[Web-SIG] Iterator protocols.

Phillip J. Eby pje at telecommunity.com
Mon Aug 30 22:18:43 CEST 2004


At 09:02 PM 8/30/04 +0100, Alan Kennedy wrote:

>So the two consequent questions I have are
>
>1. Is there something wrong with my approach of defining a StopIteration 
>exception, and poking it into __builtin__?

Yes; it won't work with anything else that pokes its own StopIteration into 
__builtin__.  This is very fragile; don't do it.


>2. Do I need to implement the old pre-2.2 iterator protocol as well? It 
>had never occurred to me to implement that: I was focussed only on 2.2 
>iterators.

If you're writing a server or gateway, you don't need to implement it at 
all: use a "for" loop to iterate over the iterable, and all will be well.

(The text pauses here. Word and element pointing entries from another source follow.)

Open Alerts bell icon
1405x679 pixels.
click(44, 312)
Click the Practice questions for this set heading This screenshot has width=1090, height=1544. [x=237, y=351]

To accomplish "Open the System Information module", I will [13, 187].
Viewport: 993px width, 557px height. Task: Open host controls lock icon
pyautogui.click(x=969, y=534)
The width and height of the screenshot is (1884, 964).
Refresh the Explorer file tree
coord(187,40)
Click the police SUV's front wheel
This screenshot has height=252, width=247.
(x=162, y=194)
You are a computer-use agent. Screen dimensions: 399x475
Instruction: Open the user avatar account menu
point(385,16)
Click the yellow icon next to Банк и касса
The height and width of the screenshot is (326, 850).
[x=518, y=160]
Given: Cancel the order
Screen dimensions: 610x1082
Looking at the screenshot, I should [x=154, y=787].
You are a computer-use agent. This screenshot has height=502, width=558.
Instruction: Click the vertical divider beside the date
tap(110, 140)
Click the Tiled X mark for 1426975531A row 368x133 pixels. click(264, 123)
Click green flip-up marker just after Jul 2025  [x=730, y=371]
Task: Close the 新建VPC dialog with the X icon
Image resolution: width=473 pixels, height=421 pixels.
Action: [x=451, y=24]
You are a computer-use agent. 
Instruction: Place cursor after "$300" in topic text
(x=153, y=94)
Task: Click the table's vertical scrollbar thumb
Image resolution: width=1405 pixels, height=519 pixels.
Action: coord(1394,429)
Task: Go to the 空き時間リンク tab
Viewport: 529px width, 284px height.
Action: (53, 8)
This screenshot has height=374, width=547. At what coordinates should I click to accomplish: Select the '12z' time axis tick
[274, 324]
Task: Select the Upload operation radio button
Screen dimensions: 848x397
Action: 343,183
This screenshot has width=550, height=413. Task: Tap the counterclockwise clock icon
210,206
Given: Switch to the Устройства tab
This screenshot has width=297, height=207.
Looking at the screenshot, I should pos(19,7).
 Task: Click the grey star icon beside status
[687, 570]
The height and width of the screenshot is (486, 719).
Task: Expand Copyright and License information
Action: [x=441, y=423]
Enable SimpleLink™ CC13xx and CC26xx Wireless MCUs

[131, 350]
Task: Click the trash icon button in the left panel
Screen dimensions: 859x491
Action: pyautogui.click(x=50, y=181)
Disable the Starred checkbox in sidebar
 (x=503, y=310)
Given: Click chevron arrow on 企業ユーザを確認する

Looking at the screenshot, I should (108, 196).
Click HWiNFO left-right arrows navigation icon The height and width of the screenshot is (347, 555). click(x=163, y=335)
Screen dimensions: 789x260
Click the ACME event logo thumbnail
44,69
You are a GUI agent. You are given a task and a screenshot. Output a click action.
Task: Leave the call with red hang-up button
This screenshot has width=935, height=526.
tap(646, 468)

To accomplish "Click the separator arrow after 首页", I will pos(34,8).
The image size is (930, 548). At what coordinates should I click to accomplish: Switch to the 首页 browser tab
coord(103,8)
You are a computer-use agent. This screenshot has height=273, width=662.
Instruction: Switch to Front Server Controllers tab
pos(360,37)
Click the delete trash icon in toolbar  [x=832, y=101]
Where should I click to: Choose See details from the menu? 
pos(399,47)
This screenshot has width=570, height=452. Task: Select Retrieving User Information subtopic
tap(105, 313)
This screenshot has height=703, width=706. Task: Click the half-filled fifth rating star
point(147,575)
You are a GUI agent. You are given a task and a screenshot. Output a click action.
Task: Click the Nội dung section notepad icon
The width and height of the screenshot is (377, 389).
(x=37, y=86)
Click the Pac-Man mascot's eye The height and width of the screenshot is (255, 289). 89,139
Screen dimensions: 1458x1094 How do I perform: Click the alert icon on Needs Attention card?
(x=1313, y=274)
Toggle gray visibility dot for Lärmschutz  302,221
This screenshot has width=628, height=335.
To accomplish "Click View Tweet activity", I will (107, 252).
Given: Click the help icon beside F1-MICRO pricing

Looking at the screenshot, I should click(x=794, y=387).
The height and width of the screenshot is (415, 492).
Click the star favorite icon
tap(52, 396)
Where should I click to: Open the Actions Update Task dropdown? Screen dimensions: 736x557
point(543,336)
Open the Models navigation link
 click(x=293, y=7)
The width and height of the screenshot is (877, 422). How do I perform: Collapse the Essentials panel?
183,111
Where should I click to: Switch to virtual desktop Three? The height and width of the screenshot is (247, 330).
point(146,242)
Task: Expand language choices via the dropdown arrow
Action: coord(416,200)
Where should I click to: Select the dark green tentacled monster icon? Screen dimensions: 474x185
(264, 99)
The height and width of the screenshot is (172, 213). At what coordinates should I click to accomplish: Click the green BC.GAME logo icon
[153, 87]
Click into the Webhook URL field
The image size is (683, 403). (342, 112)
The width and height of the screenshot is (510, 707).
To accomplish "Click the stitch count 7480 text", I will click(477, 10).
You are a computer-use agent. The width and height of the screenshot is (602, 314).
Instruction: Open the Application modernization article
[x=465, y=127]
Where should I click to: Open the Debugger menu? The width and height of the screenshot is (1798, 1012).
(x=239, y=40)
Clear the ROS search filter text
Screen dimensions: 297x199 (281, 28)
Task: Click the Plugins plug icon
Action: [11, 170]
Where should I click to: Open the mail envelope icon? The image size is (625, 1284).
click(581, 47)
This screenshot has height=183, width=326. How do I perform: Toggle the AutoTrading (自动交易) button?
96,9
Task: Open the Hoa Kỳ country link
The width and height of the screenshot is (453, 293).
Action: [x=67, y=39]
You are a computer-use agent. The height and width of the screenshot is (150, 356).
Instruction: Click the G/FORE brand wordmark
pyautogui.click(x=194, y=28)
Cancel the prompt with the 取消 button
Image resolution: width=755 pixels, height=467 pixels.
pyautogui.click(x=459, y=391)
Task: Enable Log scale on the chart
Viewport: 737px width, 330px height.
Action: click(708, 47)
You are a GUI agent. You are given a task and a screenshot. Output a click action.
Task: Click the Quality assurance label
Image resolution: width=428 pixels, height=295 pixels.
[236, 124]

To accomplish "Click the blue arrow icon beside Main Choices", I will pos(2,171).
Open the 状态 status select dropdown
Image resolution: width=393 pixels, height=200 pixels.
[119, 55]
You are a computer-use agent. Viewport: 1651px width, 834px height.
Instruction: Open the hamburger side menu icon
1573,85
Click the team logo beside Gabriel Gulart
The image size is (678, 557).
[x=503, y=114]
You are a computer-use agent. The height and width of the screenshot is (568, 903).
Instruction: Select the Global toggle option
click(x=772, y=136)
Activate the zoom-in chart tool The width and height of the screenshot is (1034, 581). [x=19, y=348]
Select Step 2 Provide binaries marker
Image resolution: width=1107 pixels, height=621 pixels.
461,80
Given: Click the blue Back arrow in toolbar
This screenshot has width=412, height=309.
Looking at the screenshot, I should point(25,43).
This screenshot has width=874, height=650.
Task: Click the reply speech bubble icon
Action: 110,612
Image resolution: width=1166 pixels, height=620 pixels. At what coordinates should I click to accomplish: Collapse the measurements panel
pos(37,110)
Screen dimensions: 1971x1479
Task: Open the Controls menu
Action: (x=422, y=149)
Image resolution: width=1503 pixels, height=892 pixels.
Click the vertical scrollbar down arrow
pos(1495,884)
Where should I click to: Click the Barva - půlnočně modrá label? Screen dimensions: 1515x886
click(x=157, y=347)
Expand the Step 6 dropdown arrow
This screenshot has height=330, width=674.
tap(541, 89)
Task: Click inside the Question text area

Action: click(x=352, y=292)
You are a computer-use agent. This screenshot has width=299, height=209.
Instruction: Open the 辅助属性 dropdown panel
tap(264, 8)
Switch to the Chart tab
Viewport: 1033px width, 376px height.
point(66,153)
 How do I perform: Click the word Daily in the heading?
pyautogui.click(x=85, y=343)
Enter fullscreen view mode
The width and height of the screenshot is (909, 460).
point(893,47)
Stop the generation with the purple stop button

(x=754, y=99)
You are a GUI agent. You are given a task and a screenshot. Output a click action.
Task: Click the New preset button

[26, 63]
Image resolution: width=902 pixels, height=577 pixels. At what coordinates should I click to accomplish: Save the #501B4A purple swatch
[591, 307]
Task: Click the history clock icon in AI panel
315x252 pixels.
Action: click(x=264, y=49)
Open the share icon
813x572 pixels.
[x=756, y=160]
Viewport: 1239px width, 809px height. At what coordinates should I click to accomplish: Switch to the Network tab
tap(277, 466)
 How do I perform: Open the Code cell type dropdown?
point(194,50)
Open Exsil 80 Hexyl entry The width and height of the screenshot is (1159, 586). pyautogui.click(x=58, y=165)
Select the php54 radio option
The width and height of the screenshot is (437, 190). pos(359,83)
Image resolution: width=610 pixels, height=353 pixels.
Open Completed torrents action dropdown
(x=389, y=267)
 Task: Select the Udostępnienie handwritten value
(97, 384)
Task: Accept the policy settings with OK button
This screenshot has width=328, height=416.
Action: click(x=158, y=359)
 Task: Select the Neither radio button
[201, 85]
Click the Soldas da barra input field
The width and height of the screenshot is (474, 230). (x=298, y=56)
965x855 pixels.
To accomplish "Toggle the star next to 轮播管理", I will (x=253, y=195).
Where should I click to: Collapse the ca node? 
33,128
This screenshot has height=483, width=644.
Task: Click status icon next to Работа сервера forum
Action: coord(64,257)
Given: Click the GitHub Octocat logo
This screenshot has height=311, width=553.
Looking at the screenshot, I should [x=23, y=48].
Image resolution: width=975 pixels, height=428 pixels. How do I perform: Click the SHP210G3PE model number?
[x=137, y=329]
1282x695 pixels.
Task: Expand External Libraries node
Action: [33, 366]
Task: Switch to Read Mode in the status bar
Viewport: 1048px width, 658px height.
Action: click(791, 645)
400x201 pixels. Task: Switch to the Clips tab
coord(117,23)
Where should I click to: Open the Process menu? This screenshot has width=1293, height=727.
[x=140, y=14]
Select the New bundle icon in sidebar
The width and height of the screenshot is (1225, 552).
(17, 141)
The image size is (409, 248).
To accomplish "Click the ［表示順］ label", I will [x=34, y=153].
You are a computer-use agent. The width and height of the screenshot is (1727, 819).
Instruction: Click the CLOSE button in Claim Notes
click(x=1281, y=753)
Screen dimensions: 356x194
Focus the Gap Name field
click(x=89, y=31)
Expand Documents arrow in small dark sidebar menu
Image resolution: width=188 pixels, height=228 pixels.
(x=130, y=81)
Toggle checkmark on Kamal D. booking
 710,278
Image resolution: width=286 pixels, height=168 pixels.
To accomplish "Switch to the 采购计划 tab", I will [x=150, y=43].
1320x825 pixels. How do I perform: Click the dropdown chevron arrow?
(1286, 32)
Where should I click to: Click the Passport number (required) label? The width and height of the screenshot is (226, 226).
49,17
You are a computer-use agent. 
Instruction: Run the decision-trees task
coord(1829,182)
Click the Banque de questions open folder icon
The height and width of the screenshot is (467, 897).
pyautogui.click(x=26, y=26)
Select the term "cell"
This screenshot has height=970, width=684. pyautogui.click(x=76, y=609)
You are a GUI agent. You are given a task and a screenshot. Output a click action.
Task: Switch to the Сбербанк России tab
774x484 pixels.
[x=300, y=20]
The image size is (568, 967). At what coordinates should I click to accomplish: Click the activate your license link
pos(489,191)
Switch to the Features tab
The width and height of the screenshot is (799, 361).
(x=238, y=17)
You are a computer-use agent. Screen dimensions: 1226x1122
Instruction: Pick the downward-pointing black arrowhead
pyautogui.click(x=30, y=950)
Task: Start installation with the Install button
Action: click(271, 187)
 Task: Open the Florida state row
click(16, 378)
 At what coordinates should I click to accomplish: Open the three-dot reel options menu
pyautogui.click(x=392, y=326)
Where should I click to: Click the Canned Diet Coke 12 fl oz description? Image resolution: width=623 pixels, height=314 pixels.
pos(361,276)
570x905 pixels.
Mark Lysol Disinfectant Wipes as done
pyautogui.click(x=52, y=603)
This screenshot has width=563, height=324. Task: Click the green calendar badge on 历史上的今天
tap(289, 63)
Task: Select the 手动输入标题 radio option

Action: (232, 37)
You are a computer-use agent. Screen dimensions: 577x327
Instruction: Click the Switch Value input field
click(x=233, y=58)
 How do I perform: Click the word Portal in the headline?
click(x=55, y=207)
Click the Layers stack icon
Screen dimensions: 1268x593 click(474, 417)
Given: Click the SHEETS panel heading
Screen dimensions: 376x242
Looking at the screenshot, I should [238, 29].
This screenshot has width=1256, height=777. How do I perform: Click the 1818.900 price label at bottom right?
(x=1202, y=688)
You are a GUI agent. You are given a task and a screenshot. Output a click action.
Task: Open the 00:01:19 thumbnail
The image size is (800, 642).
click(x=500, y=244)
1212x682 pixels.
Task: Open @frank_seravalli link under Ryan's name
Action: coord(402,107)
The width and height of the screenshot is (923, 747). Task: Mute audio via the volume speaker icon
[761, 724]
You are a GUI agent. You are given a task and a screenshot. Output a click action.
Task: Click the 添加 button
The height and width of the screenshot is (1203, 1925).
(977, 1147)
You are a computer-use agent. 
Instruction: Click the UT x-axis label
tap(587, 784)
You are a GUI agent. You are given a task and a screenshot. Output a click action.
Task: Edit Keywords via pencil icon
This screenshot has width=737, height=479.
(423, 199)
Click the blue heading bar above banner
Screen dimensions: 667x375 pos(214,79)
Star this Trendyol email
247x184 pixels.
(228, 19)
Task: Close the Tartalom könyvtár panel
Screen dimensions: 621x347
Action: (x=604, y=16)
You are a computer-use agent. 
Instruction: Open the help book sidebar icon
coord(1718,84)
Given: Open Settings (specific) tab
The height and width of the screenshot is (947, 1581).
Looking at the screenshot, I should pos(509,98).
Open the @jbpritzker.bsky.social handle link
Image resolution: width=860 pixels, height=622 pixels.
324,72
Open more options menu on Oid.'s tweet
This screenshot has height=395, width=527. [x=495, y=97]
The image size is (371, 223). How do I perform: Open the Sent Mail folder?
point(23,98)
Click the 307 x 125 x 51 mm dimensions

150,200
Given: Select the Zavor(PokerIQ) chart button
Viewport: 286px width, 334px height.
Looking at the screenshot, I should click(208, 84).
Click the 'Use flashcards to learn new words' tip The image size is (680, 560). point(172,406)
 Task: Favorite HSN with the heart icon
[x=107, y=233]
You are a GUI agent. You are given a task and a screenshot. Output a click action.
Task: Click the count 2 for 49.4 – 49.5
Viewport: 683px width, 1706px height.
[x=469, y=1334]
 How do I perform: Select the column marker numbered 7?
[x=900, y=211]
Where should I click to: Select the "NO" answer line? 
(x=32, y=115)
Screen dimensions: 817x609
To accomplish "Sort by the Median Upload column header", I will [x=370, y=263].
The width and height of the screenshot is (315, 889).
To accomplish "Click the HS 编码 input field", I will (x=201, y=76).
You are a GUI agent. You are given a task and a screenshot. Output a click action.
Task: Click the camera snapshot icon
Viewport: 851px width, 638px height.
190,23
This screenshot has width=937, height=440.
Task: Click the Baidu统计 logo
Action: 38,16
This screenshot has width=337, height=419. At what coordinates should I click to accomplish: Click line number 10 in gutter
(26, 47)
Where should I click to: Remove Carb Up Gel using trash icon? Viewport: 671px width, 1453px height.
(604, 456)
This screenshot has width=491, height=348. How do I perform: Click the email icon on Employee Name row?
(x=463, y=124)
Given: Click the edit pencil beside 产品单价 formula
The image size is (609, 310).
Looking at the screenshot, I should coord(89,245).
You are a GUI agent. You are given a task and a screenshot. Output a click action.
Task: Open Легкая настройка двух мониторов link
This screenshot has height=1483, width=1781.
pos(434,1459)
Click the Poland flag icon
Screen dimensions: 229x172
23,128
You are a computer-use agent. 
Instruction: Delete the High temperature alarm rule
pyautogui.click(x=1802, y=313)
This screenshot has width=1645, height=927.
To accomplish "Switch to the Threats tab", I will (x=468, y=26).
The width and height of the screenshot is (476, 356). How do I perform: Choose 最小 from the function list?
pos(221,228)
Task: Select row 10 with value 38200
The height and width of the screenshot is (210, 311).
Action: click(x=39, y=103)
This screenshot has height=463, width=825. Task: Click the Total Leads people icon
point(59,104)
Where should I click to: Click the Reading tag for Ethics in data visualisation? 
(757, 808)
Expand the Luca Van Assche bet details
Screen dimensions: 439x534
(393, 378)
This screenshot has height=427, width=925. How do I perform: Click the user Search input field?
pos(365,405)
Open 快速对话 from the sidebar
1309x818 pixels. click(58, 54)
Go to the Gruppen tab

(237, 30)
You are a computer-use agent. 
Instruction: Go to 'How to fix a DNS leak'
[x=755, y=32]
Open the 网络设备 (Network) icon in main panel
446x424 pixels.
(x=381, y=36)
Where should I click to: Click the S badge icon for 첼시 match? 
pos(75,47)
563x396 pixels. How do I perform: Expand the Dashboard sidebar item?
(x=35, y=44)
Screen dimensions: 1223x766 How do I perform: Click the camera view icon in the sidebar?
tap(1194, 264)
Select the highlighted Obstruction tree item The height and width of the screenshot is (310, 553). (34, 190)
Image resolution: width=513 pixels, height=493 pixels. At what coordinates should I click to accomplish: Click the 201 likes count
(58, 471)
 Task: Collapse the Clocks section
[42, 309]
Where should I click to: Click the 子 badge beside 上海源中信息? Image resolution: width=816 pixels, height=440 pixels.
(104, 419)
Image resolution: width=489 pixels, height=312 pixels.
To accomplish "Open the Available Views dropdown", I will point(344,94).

If you're writing an application that must work under pre-2.2 Python, you 
must implement the *old* iterator protocol, and only that protocol.  You do 
not have to implement the new iterator protocol "as well".  Implement the 
old protocol *instead*.

Following these guidelines will make your code both "forward" and 
"backward" compatible, since newer Pythons still recognize the old iterator 
protocol.


>While we're on the subject of python 2.2 requisites, it's also trivial for 
>me to define True and False. Which leaves generators as the only 2.2 
>facility I can't do anything about. But since generators are optional for 
>application/middleware authors, doesn't that mean that 2.2.2 is not 
>required as the minimum version for framework authors, only for 
>2.2-dependent components that are plugged into their framework?

Correct.  By the way, there's no need to define True and False either; a 
server or gateway supporting a pre-2.2.2 version of Python should just use 
1 and 0.  The PEP doesn't actually require the use of True and False, it 
just refers to "true values" and "false values".